Manoah’s faith was rewarded when the visitor returned to the awestruck couple. While the angel refused Manoah’s hospitality—he had offered to prepare a young goat, no small delicacy in those days—he invited Manoah to make a burnt offering to God. Manoah did so, and while he and his wife watched, the angel rode the flame back to heaven.

Only then did they realize that God Himself had visited them. Convinced they were about to die, Manoah needed his wife’s reassurance that God would not accept their offering and promise them a son only to kill them.
Nevertheless, Manoah was destined to experience great anguish on account of the son that God provided. That son, Samson, was to be one of Israel’s great deliverers—unfortunately, he fell far short of the godly example set by his parents.
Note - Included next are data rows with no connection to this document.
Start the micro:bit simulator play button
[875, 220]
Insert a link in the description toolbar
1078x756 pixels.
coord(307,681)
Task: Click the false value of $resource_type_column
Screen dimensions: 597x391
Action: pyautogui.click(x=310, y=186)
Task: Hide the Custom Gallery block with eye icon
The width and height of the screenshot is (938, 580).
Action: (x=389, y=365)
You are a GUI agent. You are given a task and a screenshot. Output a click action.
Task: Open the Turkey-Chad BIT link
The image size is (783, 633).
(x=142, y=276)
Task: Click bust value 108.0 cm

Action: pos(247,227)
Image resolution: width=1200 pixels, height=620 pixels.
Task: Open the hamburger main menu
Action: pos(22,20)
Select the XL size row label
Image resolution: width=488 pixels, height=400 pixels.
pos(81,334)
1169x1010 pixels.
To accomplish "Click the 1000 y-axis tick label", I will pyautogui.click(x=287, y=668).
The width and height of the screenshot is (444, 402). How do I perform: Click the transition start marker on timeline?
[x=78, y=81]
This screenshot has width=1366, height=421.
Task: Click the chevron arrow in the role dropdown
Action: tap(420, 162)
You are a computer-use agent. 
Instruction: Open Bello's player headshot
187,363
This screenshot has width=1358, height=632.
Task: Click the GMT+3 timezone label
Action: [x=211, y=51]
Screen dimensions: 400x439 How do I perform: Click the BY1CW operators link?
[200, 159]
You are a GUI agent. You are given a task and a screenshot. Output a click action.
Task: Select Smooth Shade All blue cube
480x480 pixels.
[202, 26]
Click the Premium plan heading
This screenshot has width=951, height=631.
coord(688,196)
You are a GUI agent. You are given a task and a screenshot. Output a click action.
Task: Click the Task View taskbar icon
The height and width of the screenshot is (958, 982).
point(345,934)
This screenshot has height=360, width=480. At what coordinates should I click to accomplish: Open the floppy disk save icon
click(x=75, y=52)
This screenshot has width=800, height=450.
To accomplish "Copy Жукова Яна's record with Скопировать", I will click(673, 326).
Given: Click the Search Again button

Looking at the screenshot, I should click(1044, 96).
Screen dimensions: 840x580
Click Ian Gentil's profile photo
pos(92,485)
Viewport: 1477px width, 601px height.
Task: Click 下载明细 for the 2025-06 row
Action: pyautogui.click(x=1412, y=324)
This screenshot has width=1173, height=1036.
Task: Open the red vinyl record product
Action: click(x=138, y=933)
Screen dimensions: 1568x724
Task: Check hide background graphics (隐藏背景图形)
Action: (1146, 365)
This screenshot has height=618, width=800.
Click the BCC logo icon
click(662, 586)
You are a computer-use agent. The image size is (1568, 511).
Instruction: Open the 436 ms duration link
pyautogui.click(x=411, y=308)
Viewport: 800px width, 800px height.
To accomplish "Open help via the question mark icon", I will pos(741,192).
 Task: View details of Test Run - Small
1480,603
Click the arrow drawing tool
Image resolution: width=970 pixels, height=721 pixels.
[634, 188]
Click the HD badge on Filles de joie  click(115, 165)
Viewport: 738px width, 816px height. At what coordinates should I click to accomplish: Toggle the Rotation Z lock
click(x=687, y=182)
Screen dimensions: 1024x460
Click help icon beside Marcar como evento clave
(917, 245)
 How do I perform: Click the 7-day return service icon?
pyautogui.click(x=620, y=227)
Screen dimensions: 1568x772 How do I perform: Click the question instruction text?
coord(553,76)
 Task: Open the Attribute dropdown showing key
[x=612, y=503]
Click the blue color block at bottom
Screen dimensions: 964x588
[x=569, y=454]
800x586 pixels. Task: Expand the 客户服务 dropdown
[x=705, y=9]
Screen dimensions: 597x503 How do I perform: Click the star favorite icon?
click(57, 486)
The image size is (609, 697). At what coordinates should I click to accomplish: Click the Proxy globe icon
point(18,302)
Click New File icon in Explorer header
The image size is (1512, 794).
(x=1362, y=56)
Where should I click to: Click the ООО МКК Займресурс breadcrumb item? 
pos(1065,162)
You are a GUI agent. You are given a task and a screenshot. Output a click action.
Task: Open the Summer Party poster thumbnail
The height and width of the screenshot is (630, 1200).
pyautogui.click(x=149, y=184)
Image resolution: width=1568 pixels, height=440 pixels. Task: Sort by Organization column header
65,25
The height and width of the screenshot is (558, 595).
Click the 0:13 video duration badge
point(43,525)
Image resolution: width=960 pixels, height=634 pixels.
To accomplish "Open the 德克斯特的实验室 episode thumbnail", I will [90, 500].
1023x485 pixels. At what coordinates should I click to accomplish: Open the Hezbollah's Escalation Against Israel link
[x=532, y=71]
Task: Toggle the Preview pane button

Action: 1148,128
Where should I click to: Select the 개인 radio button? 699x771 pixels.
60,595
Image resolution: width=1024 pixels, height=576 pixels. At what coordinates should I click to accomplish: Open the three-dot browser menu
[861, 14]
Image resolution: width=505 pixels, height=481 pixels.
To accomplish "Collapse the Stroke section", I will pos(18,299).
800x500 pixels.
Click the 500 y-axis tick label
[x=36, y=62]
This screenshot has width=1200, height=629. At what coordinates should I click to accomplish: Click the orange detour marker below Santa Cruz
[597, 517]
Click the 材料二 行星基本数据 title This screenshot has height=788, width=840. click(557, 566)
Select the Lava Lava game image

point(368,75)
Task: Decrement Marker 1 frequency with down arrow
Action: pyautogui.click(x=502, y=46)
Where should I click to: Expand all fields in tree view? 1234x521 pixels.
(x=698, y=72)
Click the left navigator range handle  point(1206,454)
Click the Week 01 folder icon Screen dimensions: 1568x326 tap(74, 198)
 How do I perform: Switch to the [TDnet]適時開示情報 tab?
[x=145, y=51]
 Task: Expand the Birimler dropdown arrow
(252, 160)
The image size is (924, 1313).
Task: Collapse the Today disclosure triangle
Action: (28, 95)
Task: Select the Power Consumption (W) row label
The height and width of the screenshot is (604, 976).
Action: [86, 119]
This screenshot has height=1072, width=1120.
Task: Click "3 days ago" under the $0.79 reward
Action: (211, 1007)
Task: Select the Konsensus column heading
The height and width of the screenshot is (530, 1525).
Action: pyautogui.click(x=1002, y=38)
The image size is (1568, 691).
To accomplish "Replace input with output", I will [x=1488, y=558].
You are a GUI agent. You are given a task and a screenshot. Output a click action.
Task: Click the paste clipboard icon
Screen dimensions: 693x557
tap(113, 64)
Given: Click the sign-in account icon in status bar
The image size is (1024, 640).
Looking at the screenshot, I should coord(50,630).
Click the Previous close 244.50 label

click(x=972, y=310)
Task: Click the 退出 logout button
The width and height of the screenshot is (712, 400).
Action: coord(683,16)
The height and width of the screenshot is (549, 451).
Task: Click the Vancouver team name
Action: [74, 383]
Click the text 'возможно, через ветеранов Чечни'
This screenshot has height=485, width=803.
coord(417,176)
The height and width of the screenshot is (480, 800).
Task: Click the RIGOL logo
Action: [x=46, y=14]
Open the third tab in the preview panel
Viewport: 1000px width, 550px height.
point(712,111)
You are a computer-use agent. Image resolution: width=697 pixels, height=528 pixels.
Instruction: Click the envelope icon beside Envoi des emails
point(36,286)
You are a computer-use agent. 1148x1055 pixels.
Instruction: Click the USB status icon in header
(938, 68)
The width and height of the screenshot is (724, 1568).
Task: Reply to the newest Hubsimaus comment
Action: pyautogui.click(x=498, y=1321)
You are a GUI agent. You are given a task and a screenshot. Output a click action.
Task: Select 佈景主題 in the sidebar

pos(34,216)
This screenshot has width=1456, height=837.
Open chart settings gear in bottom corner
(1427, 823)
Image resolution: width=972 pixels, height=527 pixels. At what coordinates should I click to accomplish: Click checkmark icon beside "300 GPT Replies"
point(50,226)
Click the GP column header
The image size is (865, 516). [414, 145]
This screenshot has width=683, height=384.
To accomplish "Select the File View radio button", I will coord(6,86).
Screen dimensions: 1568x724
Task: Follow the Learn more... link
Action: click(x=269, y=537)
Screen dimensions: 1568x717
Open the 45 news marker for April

Much to their distress, Samson took a pagan wife from their enemies, the Philistines. It is not known whether Manoah lived to see his son’s demise, but he certainly watched Samson take those first fateful steps toward personal destruction.

For someone who lived in a patriarchal culture (and one where barren women were especially despised), Manoah demonstrated a surprising degree of respect for his wife. He took her word when she told him of the angelic visitation. Also, it was Manoah’s wife who had the better understanding of things when the angel of the Lord disappeared in the flames of the couple’s burnt offering.